------ ROWS

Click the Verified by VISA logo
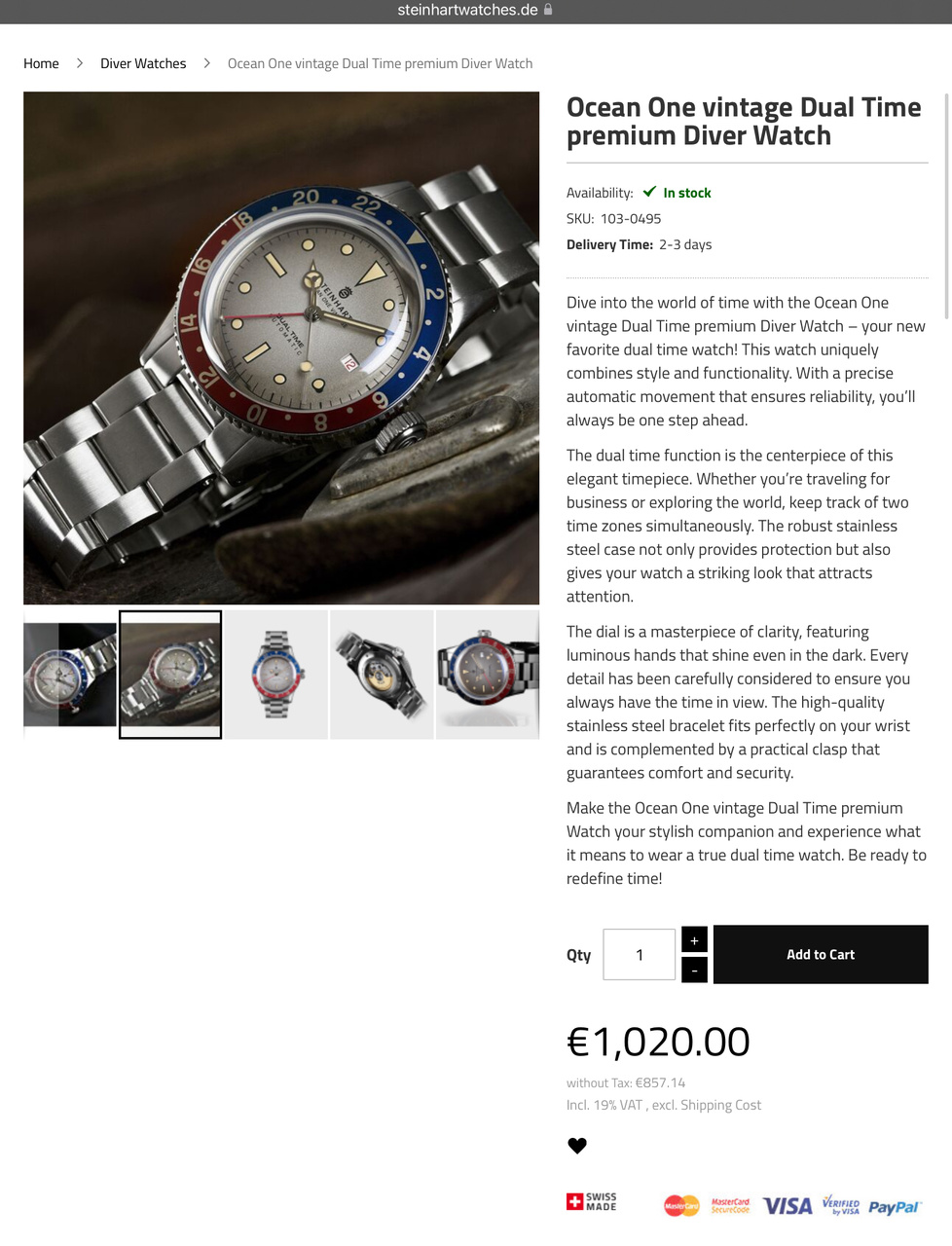The width and height of the screenshot is (952, 1246). (841, 1205)
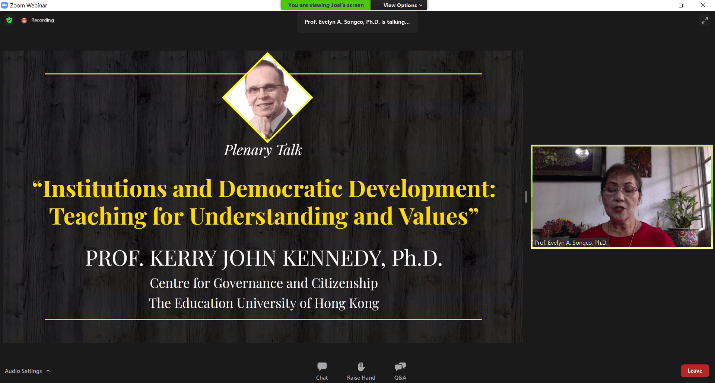Click the Plenary Talk slide title text
715x383 pixels.
tap(263, 150)
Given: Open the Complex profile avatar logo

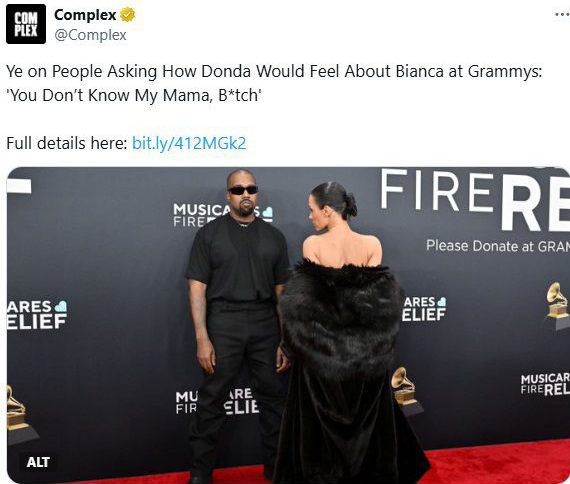Looking at the screenshot, I should [26, 24].
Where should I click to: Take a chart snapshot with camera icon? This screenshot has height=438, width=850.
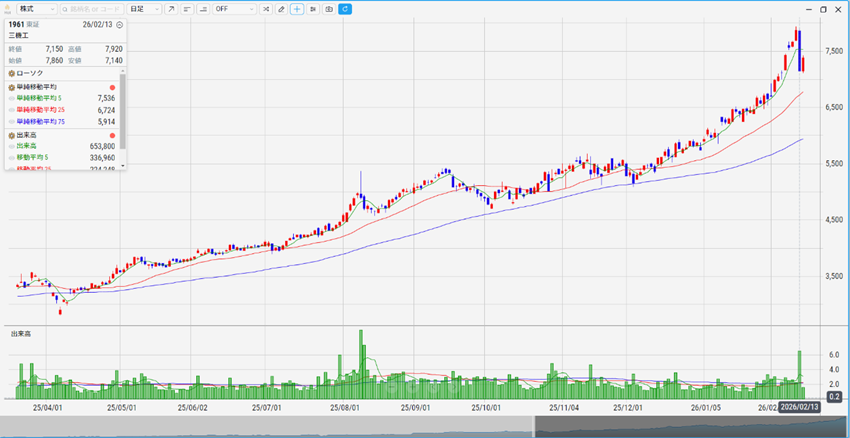329,9
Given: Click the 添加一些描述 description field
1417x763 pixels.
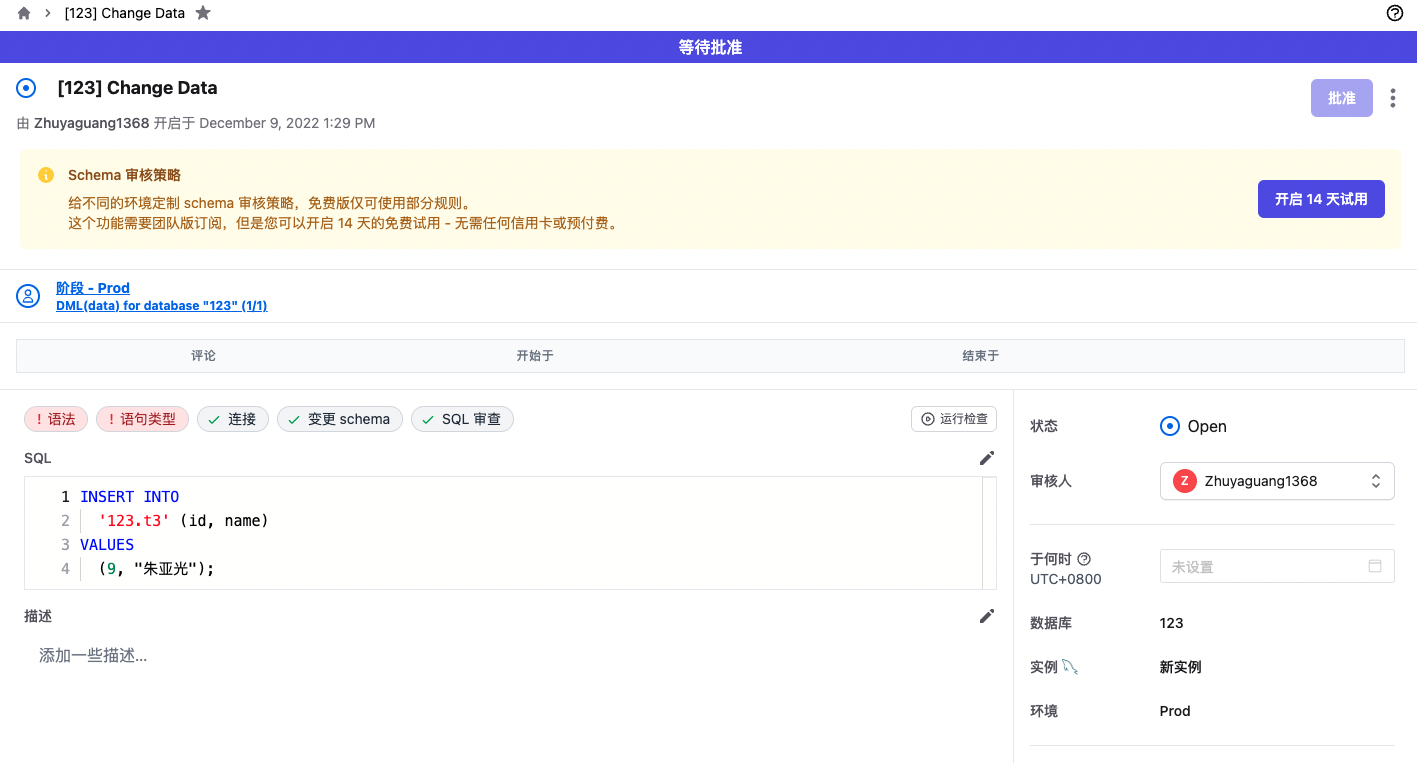Looking at the screenshot, I should click(x=93, y=656).
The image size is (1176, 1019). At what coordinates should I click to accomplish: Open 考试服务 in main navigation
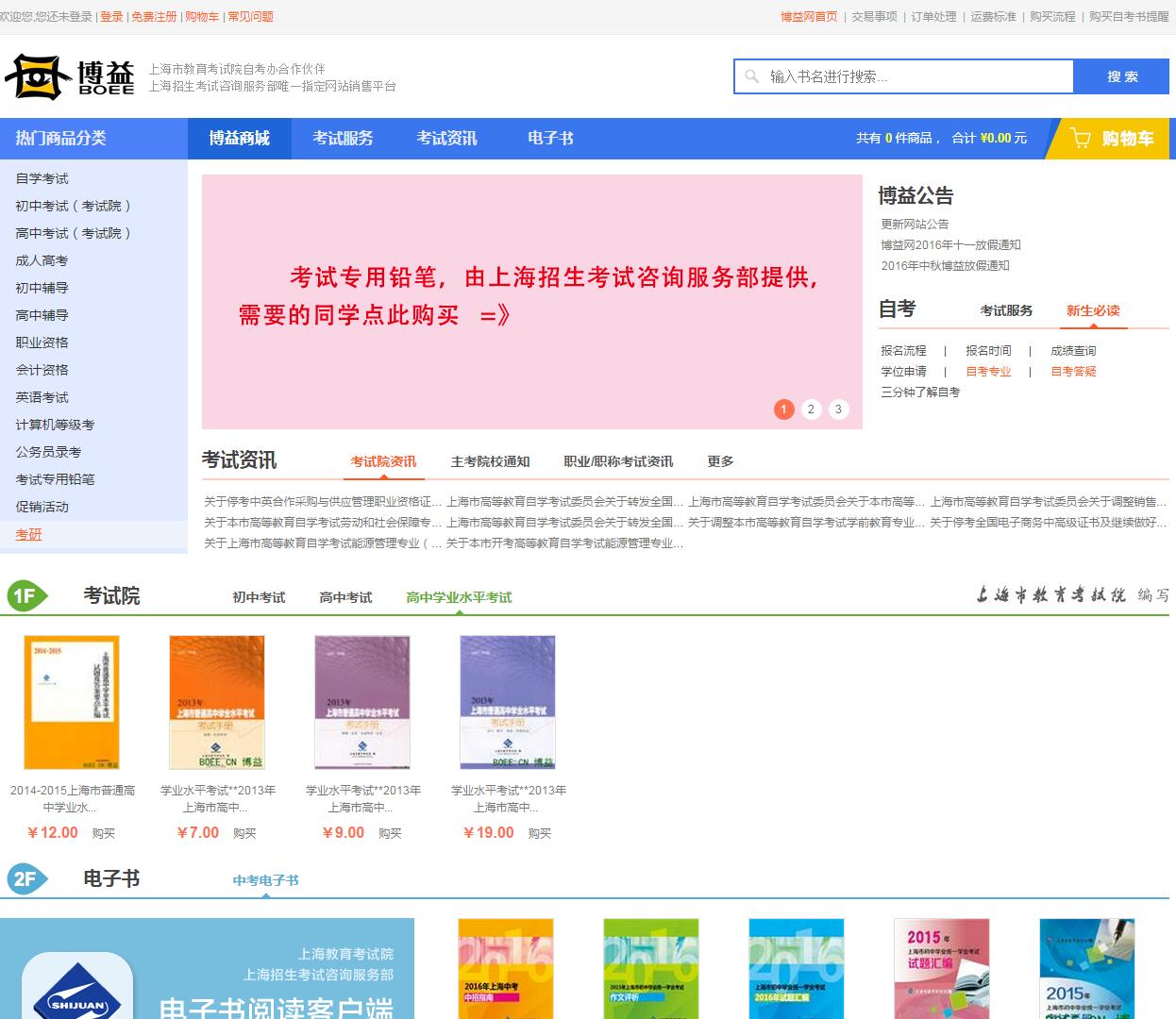343,139
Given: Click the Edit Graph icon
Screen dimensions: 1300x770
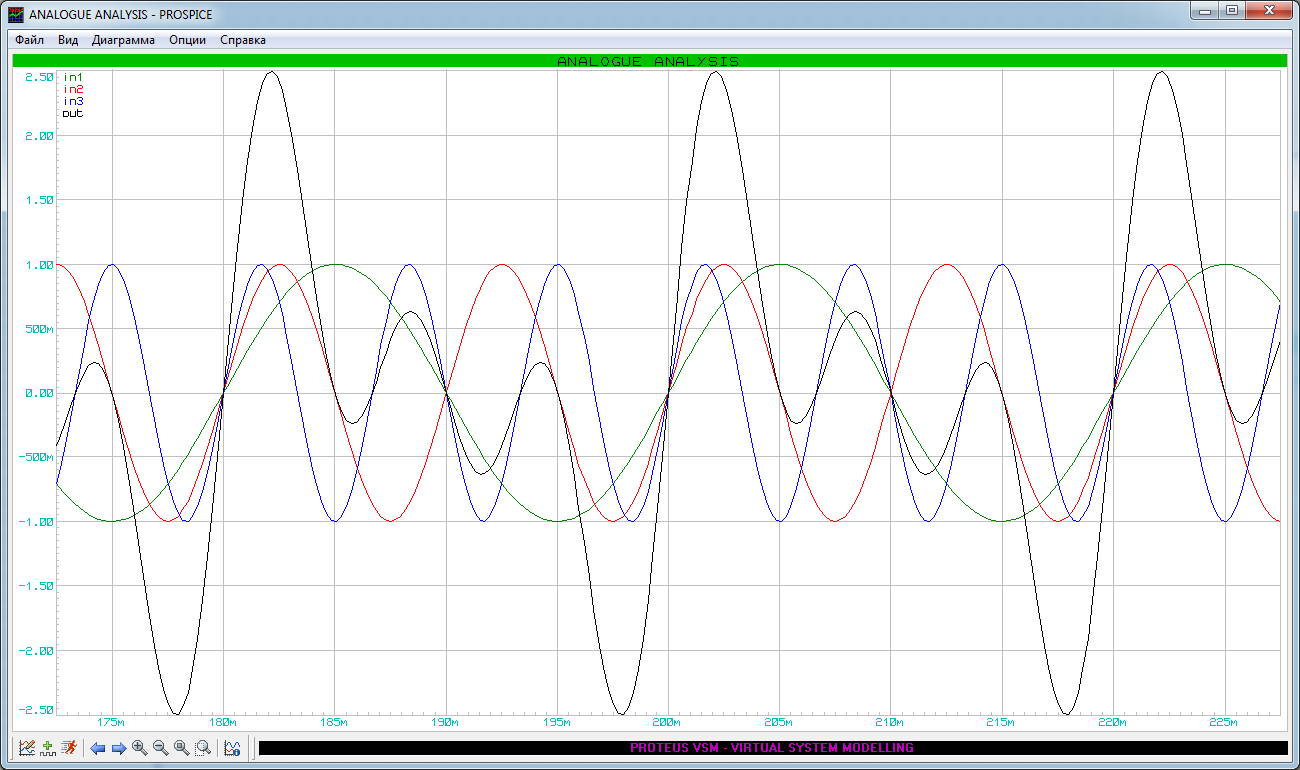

------------

## WHAT YOU WILL DO
Copy out every line of the records above word for word, leaving out the pictures.

## TASK RESULT
Click the Verified by VISA logo
The width and height of the screenshot is (952, 1246). (841, 1205)
Click the Plenary Talk slide title text
715x383 pixels.
tap(263, 150)
Given: Open the Complex profile avatar logo

Looking at the screenshot, I should [26, 24].
Where should I click to: Take a chart snapshot with camera icon? This screenshot has height=438, width=850.
329,9
Given: Click the 添加一些描述 description field
1417x763 pixels.
Looking at the screenshot, I should click(x=93, y=656).
The image size is (1176, 1019). At what coordinates should I click to accomplish: Open 考试服务 in main navigation
343,139
Given: Click the Edit Graph icon
Screen dimensions: 1300x770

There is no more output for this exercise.